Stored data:
○ ○ ○ ○ ○ ○ ○

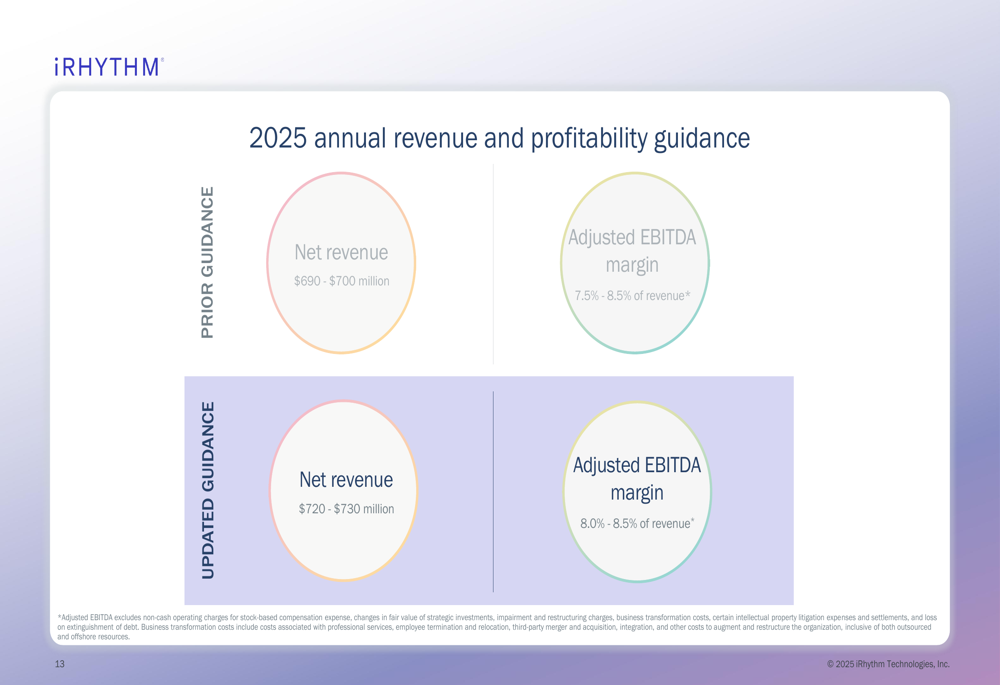Select the slide title about 2025 guidance

point(499,138)
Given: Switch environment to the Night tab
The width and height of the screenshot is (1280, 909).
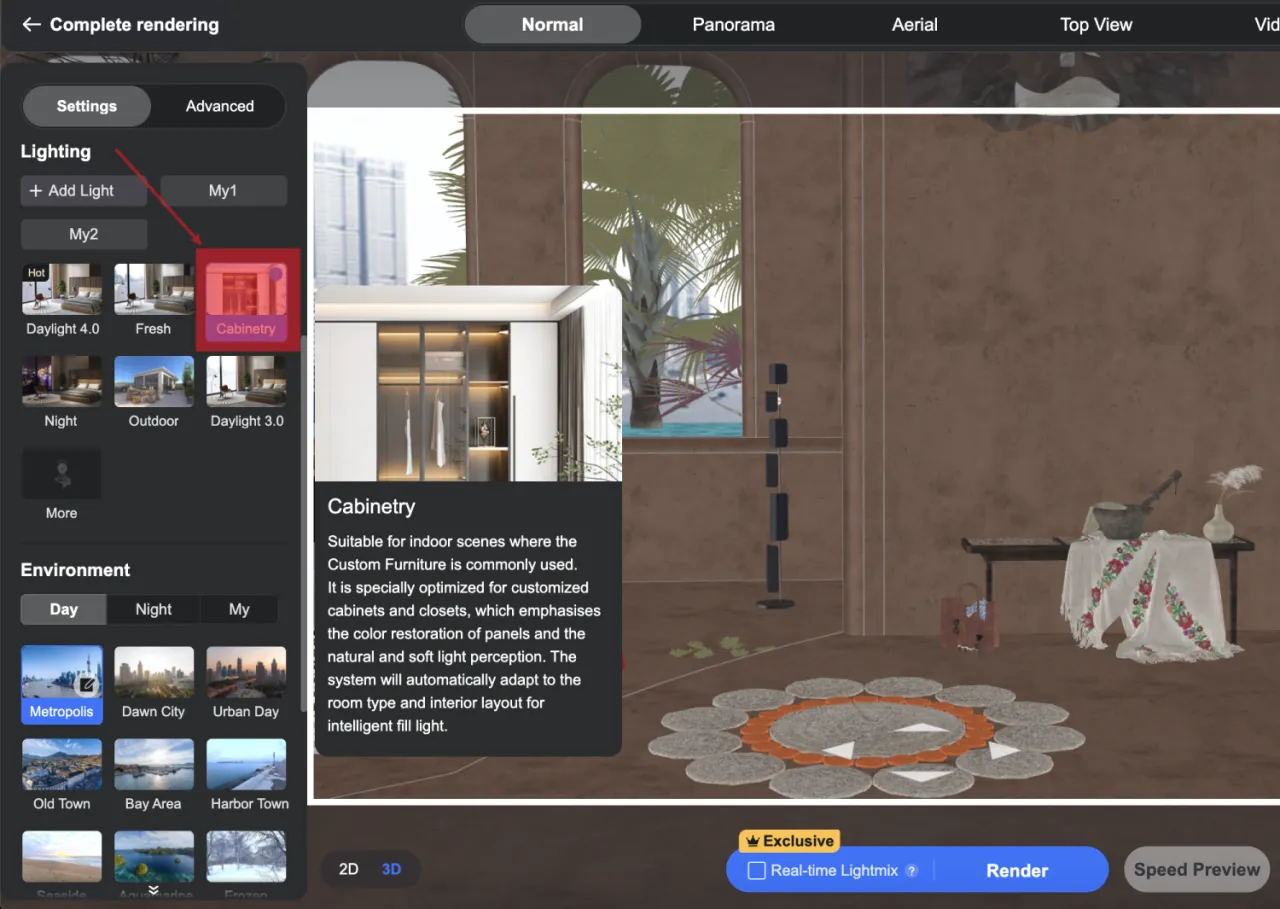Looking at the screenshot, I should pos(153,609).
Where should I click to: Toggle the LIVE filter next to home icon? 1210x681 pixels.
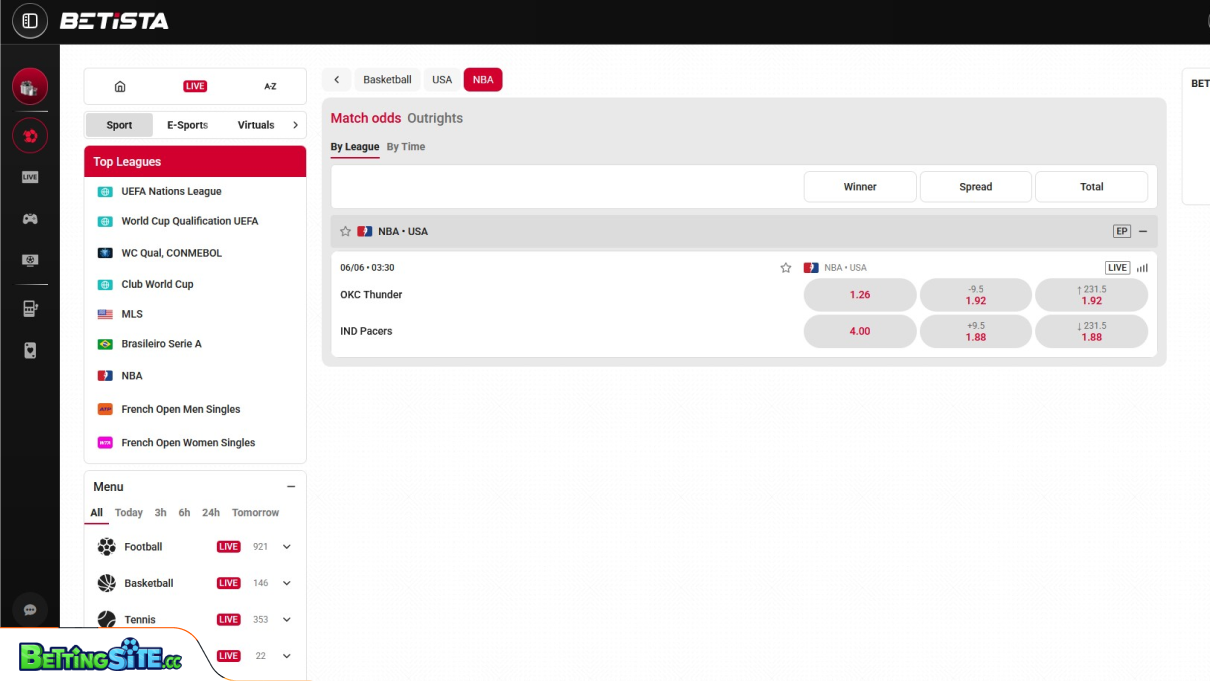195,86
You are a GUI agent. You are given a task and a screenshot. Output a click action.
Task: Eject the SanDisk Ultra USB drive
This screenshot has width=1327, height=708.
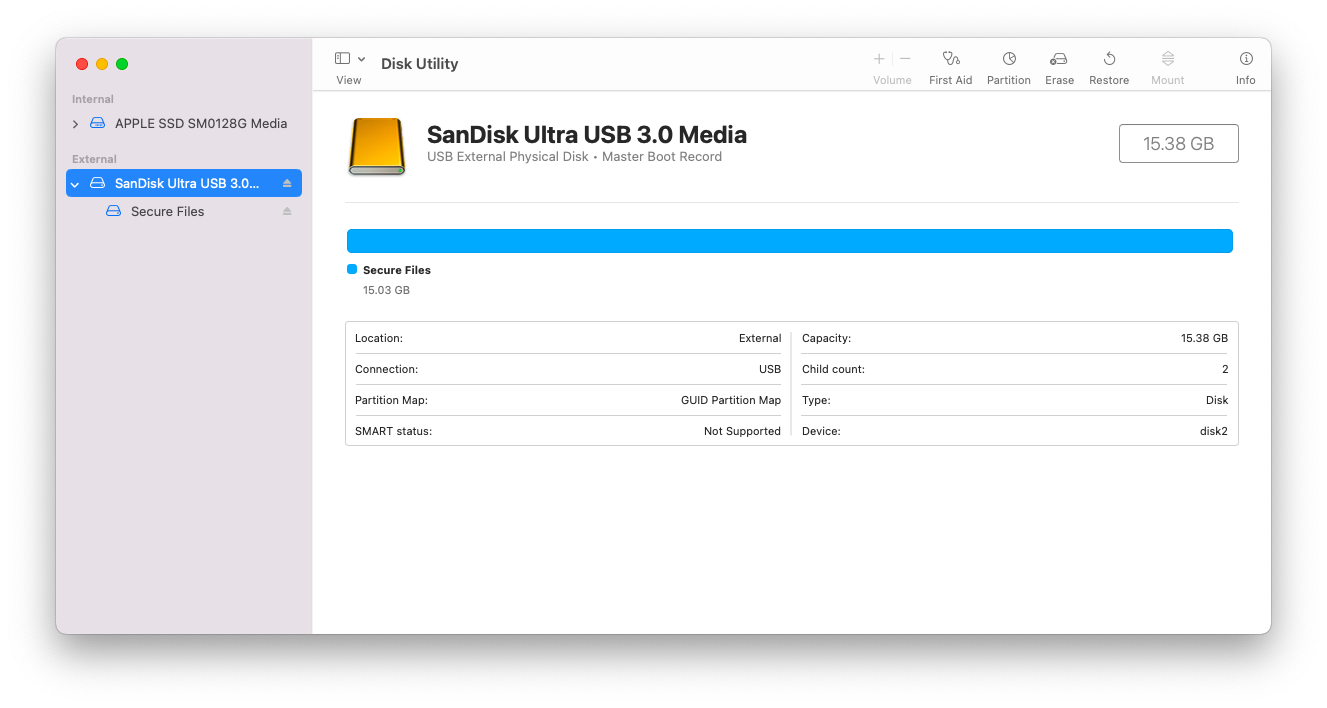coord(287,184)
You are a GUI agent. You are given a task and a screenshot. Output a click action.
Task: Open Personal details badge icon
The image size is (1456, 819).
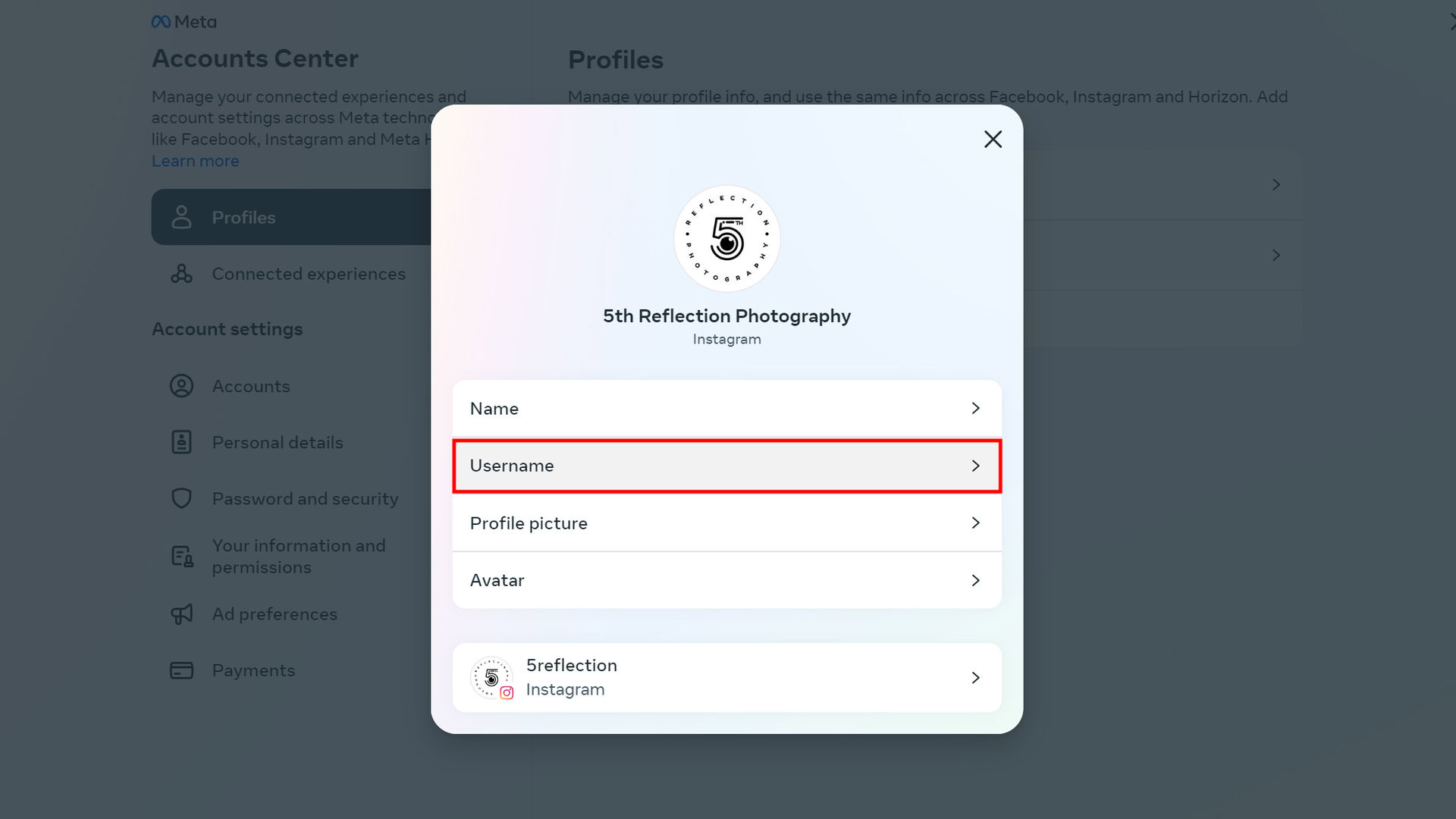click(x=181, y=442)
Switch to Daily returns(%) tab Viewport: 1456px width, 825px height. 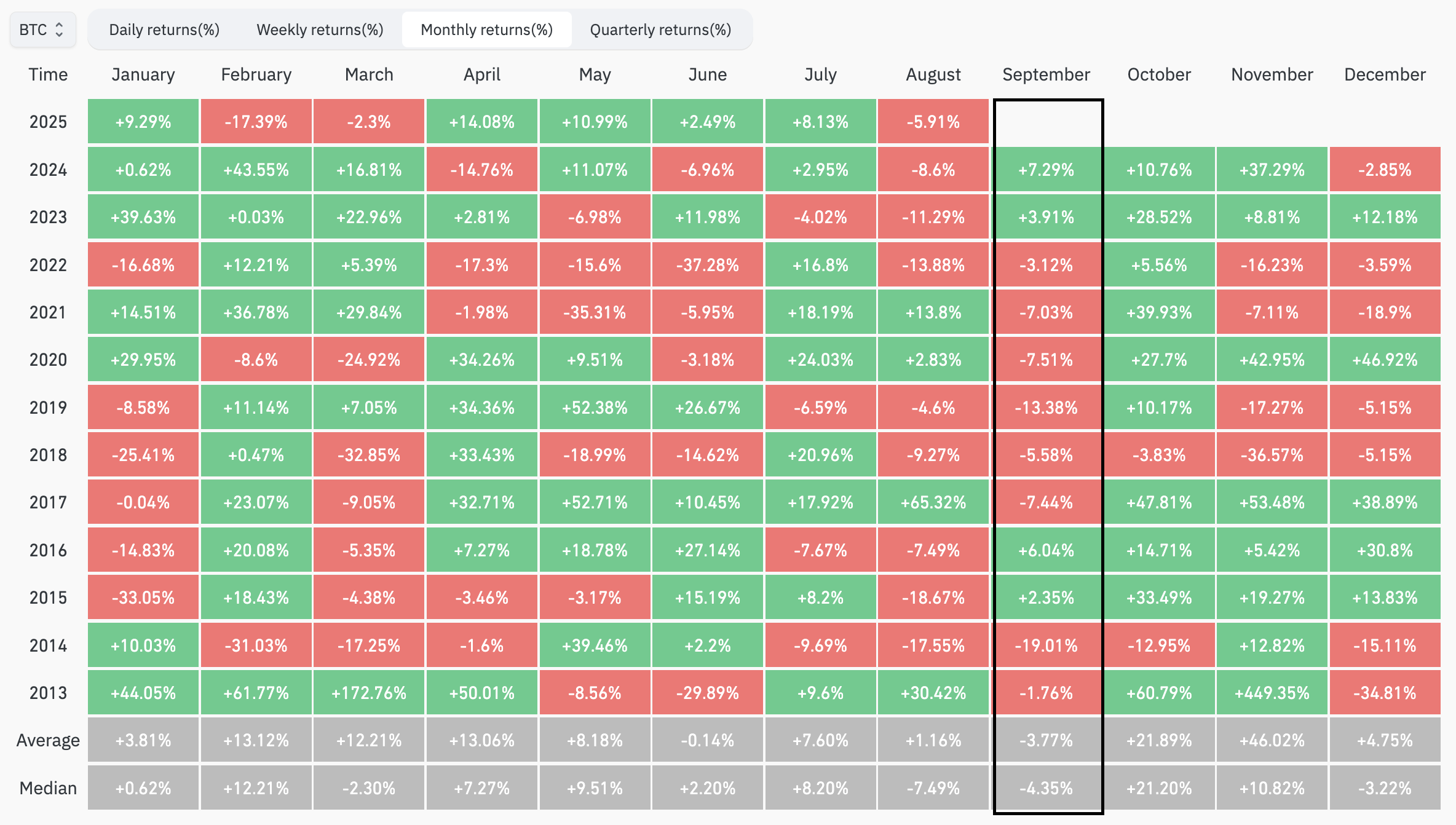(164, 30)
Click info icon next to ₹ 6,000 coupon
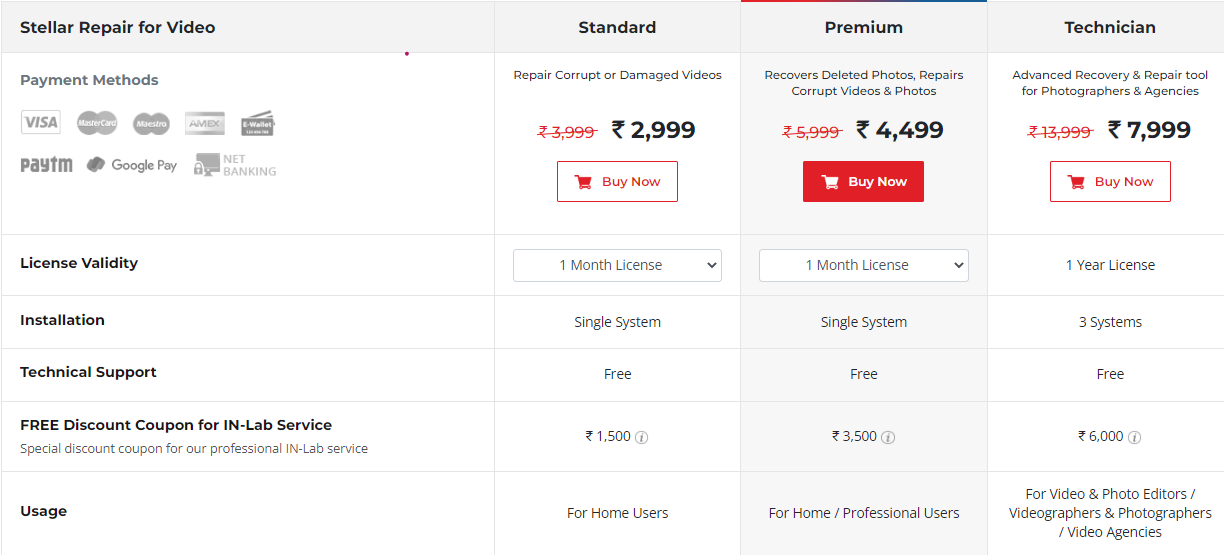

○ ○ ○ ○ ○ ○ ○

### WHAT IS REQUIRED
Above are some entries. Restate word for word the lines from the one holding "Where should I" through the one holding "Task: Eject the SanDisk Ultra USB drive", but not the pictures.

### OUTPUT FOR THIS EXERCISE
Where should I click to: Toggle the LIVE filter next to home icon? 1210x681 pixels.
195,86
You are a GUI agent. You are given a task and a screenshot. Output a click action.
Task: Eject the SanDisk Ultra USB drive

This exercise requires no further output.